__Exercise directions__
Output all of the entries exactly as they are given.

(Stored data entries)

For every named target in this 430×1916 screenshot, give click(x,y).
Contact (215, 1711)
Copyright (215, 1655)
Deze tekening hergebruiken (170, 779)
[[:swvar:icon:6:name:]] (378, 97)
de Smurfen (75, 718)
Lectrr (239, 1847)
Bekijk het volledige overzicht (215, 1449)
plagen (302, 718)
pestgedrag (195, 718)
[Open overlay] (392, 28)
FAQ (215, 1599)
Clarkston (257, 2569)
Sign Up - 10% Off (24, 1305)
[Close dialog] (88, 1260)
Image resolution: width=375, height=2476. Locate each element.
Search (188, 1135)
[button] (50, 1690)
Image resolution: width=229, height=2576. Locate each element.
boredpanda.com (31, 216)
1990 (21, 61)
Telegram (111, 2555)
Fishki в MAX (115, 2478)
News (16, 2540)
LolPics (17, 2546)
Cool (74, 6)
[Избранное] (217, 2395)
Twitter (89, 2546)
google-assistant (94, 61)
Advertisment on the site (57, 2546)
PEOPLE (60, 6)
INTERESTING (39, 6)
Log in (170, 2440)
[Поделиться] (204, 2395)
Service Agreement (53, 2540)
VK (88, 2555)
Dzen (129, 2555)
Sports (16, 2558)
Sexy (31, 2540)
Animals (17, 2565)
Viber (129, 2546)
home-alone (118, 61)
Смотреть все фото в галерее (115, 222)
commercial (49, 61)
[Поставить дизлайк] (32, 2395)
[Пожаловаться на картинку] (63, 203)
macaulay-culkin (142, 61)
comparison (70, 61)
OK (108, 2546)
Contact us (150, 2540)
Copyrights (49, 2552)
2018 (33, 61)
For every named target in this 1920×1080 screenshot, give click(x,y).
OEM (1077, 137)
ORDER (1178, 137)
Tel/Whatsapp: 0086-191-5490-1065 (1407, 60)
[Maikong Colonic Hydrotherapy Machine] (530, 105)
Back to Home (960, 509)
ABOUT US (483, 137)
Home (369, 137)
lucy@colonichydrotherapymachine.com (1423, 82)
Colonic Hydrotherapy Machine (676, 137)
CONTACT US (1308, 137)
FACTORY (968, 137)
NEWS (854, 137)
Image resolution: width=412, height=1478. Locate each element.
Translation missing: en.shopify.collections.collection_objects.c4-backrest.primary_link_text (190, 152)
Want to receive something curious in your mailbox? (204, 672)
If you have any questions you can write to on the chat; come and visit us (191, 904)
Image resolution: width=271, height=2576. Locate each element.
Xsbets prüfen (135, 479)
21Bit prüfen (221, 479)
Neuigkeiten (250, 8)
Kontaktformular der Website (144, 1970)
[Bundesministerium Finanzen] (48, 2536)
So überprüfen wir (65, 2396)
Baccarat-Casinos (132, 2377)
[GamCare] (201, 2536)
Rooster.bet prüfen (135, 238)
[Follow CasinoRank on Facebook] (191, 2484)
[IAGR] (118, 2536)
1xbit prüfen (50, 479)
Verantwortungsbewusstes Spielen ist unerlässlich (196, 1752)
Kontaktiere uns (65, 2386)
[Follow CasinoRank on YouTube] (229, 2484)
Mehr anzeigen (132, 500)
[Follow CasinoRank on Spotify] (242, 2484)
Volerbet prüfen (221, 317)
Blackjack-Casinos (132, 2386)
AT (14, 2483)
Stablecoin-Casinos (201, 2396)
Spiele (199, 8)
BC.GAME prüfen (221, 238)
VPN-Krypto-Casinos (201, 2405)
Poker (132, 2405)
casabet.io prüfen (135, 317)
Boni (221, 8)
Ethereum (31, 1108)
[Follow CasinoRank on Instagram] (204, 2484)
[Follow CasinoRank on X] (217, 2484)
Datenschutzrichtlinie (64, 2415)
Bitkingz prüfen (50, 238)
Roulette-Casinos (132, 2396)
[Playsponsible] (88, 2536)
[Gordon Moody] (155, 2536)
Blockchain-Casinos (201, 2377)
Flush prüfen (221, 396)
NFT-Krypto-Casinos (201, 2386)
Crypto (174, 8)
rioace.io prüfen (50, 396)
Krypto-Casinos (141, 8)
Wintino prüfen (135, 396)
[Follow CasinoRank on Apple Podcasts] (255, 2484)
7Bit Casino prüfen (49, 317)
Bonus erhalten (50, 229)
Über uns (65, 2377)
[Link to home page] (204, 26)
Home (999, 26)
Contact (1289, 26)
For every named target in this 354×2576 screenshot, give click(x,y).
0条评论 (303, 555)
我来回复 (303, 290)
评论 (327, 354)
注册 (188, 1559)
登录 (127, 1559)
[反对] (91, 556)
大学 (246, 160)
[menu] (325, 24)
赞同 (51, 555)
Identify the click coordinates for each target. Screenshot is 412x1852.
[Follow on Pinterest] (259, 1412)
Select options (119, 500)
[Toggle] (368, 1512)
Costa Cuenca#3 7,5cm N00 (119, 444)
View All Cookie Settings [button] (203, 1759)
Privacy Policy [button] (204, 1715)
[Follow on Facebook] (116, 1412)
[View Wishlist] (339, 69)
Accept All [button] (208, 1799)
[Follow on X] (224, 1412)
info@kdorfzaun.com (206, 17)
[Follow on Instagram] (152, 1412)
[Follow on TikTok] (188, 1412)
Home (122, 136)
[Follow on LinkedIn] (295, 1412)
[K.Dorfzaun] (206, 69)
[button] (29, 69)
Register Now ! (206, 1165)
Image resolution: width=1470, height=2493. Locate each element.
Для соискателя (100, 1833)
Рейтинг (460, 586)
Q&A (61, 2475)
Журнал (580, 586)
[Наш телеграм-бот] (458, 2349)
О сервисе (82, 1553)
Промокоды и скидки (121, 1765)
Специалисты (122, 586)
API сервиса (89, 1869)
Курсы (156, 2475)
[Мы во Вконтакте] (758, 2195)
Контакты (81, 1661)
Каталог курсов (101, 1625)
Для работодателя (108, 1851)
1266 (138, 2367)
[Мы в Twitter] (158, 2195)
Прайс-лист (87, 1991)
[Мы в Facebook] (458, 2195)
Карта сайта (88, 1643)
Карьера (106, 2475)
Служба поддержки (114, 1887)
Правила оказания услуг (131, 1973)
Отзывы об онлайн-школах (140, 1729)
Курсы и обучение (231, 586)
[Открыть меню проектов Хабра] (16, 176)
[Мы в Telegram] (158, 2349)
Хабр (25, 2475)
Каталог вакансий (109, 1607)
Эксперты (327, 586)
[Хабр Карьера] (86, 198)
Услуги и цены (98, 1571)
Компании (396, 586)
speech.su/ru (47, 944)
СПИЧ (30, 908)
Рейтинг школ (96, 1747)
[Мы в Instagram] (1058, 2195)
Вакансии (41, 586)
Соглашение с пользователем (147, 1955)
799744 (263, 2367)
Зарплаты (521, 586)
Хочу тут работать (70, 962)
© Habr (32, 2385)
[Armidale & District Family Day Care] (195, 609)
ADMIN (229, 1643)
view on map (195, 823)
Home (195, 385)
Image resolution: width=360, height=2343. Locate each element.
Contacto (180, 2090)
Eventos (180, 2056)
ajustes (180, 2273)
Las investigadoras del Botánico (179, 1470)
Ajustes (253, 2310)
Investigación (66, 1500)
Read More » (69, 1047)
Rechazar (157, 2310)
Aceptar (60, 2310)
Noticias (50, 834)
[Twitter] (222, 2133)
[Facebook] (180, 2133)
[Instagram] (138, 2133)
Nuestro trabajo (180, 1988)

__Your solution__
For every named target in this 430×1916 screenshot, give click(x,y).
Contact (215, 1711)
Copyright (215, 1655)
Deze tekening hergebruiken (170, 779)
[[:swvar:icon:6:name:]] (378, 97)
de Smurfen (75, 718)
Lectrr (239, 1847)
Bekijk het volledige overzicht (215, 1449)
plagen (302, 718)
pestgedrag (195, 718)
[Open overlay] (392, 28)
FAQ (215, 1599)
Clarkston (257, 2569)
Sign Up - 10% Off (24, 1305)
[Close dialog] (88, 1260)
Image resolution: width=375, height=2476. Locate each element.
Search (188, 1135)
[button] (50, 1690)
Image resolution: width=229, height=2576. Locate each element.
boredpanda.com (31, 216)
1990 (21, 61)
Telegram (111, 2555)
Fishki в MAX (115, 2478)
News (16, 2540)
LolPics (17, 2546)
Cool (74, 6)
[Избранное] (217, 2395)
Twitter (89, 2546)
google-assistant (94, 61)
Advertisment on the site (57, 2546)
PEOPLE (60, 6)
INTERESTING (39, 6)
Log in (170, 2440)
[Поделиться] (204, 2395)
Service Agreement (53, 2540)
VK (88, 2555)
Dzen (129, 2555)
Sports (16, 2558)
Sexy (31, 2540)
Animals (17, 2565)
Viber (129, 2546)
home-alone (118, 61)
Смотреть все фото в галерее (115, 222)
commercial (49, 61)
[Поставить дизлайк] (32, 2395)
[Пожаловаться на картинку] (63, 203)
macaulay-culkin (142, 61)
comparison (70, 61)
OK (108, 2546)
Contact us (150, 2540)
Copyrights (49, 2552)
2018 (33, 61)
For every named target in this 1920×1080 screenshot, give click(x,y).
OEM (1077, 137)
ORDER (1178, 137)
Tel/Whatsapp: 0086-191-5490-1065 (1407, 60)
[Maikong Colonic Hydrotherapy Machine] (530, 105)
Back to Home (960, 509)
ABOUT US (483, 137)
Home (369, 137)
lucy@colonichydrotherapymachine.com (1423, 82)
Colonic Hydrotherapy Machine (676, 137)
CONTACT US (1308, 137)
FACTORY (968, 137)
NEWS (854, 137)
Image resolution: width=412, height=1478. Locate each element.
Translation missing: en.shopify.collections.collection_objects.c4-backrest.primary_link_text (190, 152)
Want to receive something curious in your mailbox? (204, 672)
If you have any questions you can write to on the chat; come and visit us (191, 904)
Image resolution: width=271, height=2576. Locate each element.
Xsbets prüfen (135, 479)
21Bit prüfen (221, 479)
Neuigkeiten (250, 8)
Kontaktformular der Website (144, 1970)
[Bundesministerium Finanzen] (48, 2536)
So überprüfen wir (65, 2396)
Baccarat-Casinos (132, 2377)
[GamCare] (201, 2536)
Rooster.bet prüfen (135, 238)
[Follow CasinoRank on Facebook] (191, 2484)
[IAGR] (118, 2536)
1xbit prüfen (50, 479)
Verantwortungsbewusstes Spielen ist unerlässlich (196, 1752)
Kontaktiere uns (65, 2386)
[Follow CasinoRank on YouTube] (229, 2484)
Mehr anzeigen (132, 500)
[Follow CasinoRank on Spotify] (242, 2484)
Volerbet prüfen (221, 317)
Blackjack-Casinos (132, 2386)
AT (14, 2483)
Stablecoin-Casinos (201, 2396)
Spiele (199, 8)
BC.GAME prüfen (221, 238)
VPN-Krypto-Casinos (201, 2405)
Poker (132, 2405)
casabet.io prüfen (135, 317)
Boni (221, 8)
Ethereum (31, 1108)
[Follow CasinoRank on Instagram] (204, 2484)
[Follow CasinoRank on X] (217, 2484)
Datenschutzrichtlinie (64, 2415)
Bitkingz prüfen (50, 238)
Roulette-Casinos (132, 2396)
[Playsponsible] (88, 2536)
[Gordon Moody] (155, 2536)
Blockchain-Casinos (201, 2377)
Flush prüfen (221, 396)
NFT-Krypto-Casinos (201, 2386)
Crypto (174, 8)
rioace.io prüfen (50, 396)
Krypto-Casinos (141, 8)
Wintino prüfen (135, 396)
[Follow CasinoRank on Apple Podcasts] (255, 2484)
7Bit Casino prüfen (49, 317)
Bonus erhalten (50, 229)
Über uns (65, 2377)
[Link to home page] (204, 26)
Home (999, 26)
Contact (1289, 26)
For every named target in this 354×2576 screenshot, give click(x,y).
0条评论 (303, 555)
我来回复 (303, 290)
评论 (327, 354)
注册 (188, 1559)
登录 (127, 1559)
[反对] (91, 556)
大学 (246, 160)
[menu] (325, 24)
赞同 (51, 555)
Identify the click coordinates for each target. Screenshot is 412x1852.
[Follow on Pinterest] (259, 1412)
Select options (119, 500)
[Toggle] (368, 1512)
Costa Cuenca#3 7,5cm N00 (119, 444)
View All Cookie Settings [button] (203, 1759)
Privacy Policy [button] (204, 1715)
[Follow on Facebook] (116, 1412)
[View Wishlist] (339, 69)
Accept All [button] (208, 1799)
[Follow on X] (224, 1412)
info@kdorfzaun.com (206, 17)
[Follow on Instagram] (152, 1412)
[Follow on TikTok] (188, 1412)
Home (122, 136)
[Follow on LinkedIn] (295, 1412)
[K.Dorfzaun] (206, 69)
[button] (29, 69)
Register Now ! (206, 1165)
Image resolution: width=1470, height=2493. Locate each element.
Для соискателя (100, 1833)
Рейтинг (460, 586)
Q&A (61, 2475)
Журнал (580, 586)
[Наш телеграм-бот] (458, 2349)
О сервисе (82, 1553)
Промокоды и скидки (121, 1765)
Специалисты (122, 586)
API сервиса (89, 1869)
Курсы (156, 2475)
[Мы во Вконтакте] (758, 2195)
Контакты (81, 1661)
Каталог курсов (101, 1625)
Для работодателя (108, 1851)
1266 (138, 2367)
[Мы в Twitter] (158, 2195)
Прайс-лист (87, 1991)
[Мы в Facebook] (458, 2195)
Карта сайта (88, 1643)
Карьера (106, 2475)
Служба поддержки (114, 1887)
Правила оказания услуг (131, 1973)
Отзывы об онлайн-школах (140, 1729)
Курсы и обучение (231, 586)
[Открыть меню проектов Хабра] (16, 176)
[Мы в Telegram] (158, 2349)
Хабр (25, 2475)
Каталог вакансий (109, 1607)
Эксперты (327, 586)
[Хабр Карьера] (86, 198)
Услуги и цены (98, 1571)
Компании (396, 586)
speech.su/ru (47, 944)
СПИЧ (30, 908)
Рейтинг школ (96, 1747)
[Мы в Instagram] (1058, 2195)
Вакансии (41, 586)
Соглашение с пользователем (147, 1955)
799744 (263, 2367)
Зарплаты (521, 586)
Хочу тут работать (70, 962)
© Habr (32, 2385)
[Armidale & District Family Day Care] (195, 609)
ADMIN (229, 1643)
view on map (195, 823)
Home (195, 385)
Image resolution: width=360, height=2343. Locate each element.
Contacto (180, 2090)
Eventos (180, 2056)
ajustes (180, 2273)
Las investigadoras del Botánico (179, 1470)
Ajustes (253, 2310)
Investigación (66, 1500)
Read More » (69, 1047)
Rechazar (157, 2310)
Aceptar (60, 2310)
Noticias (50, 834)
[Twitter] (222, 2133)
[Facebook] (180, 2133)
[Instagram] (138, 2133)
Nuestro trabajo (180, 1988)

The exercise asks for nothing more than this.